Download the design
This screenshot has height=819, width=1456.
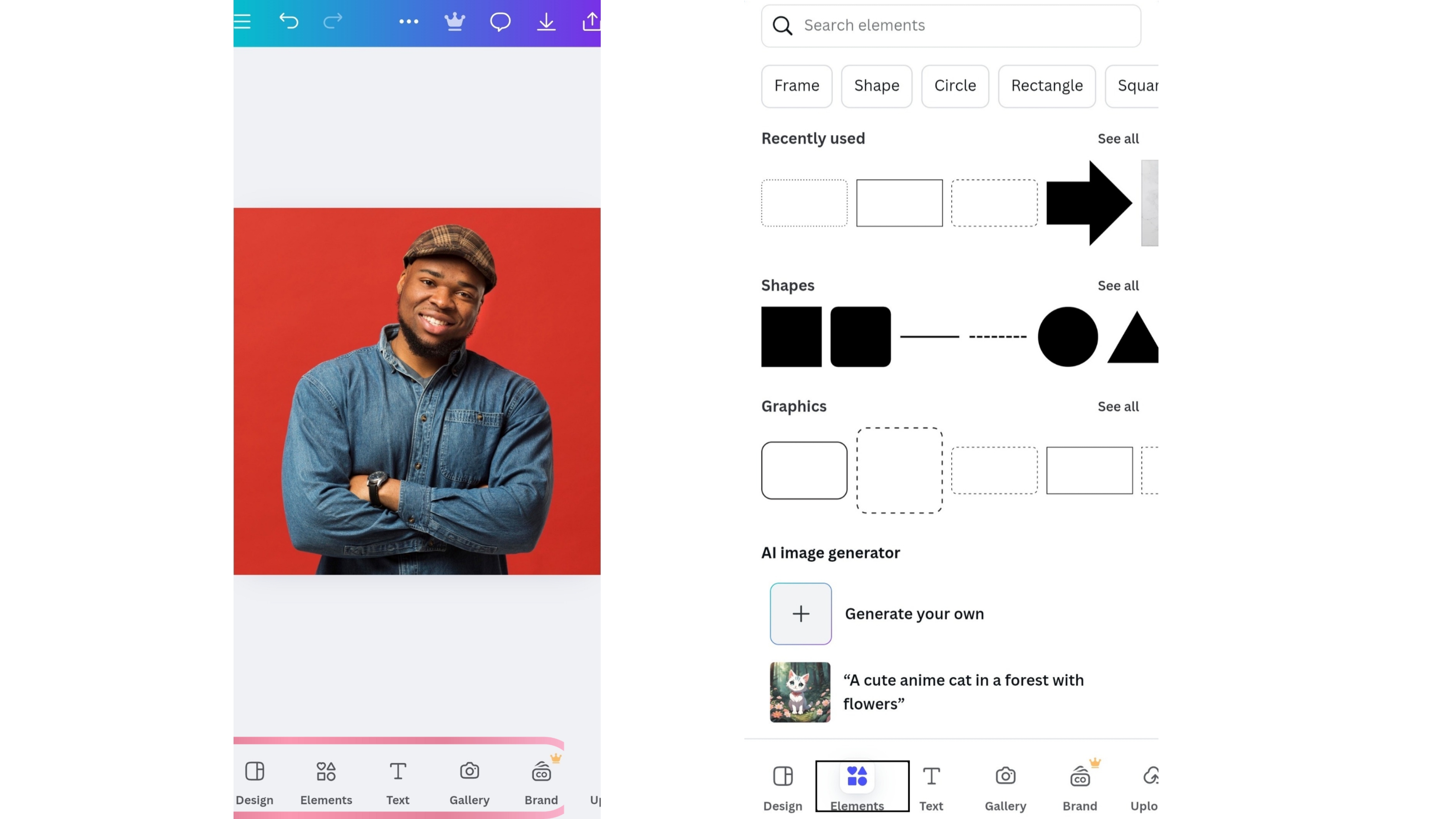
══════════
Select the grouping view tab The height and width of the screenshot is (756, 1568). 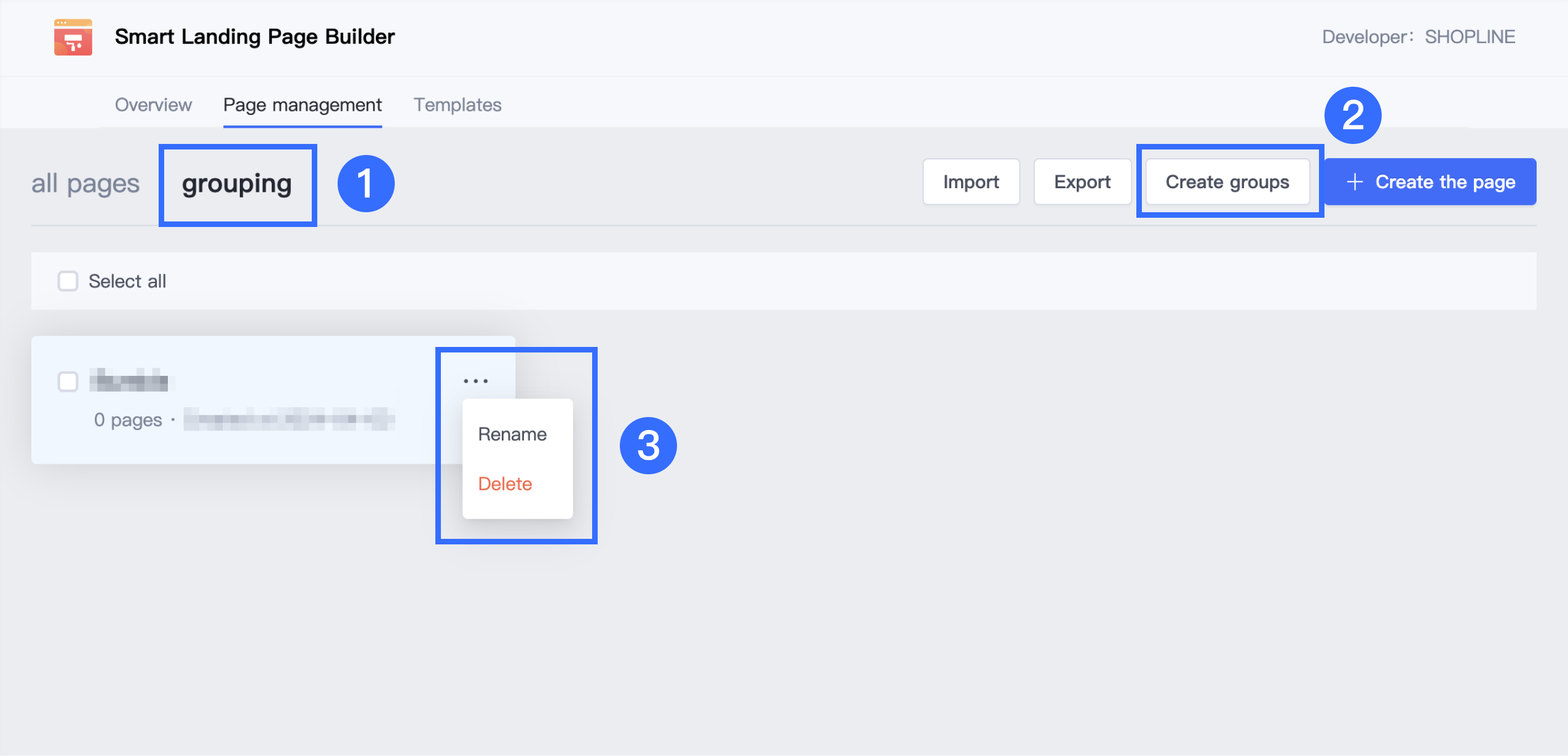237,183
══════════
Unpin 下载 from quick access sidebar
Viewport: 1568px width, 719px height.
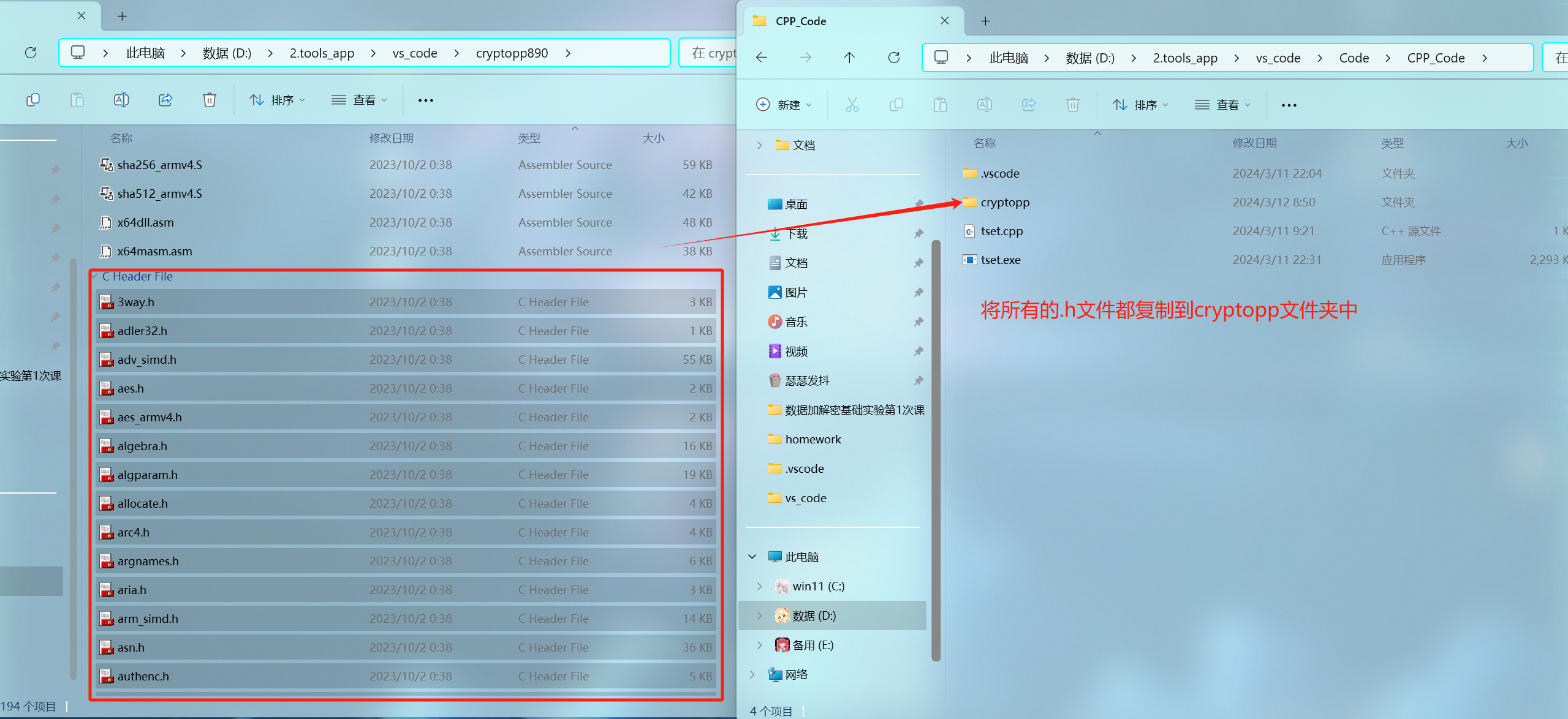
══════════
▶ **Exercise prompt**
Would you please write out, exactly and with no other lines, the stretch of the listing above from the line containing "Download the design" through the line containing "This screenshot has height=819, width=1456."?

▶ **Written solution**
Download the design
This screenshot has height=819, width=1456.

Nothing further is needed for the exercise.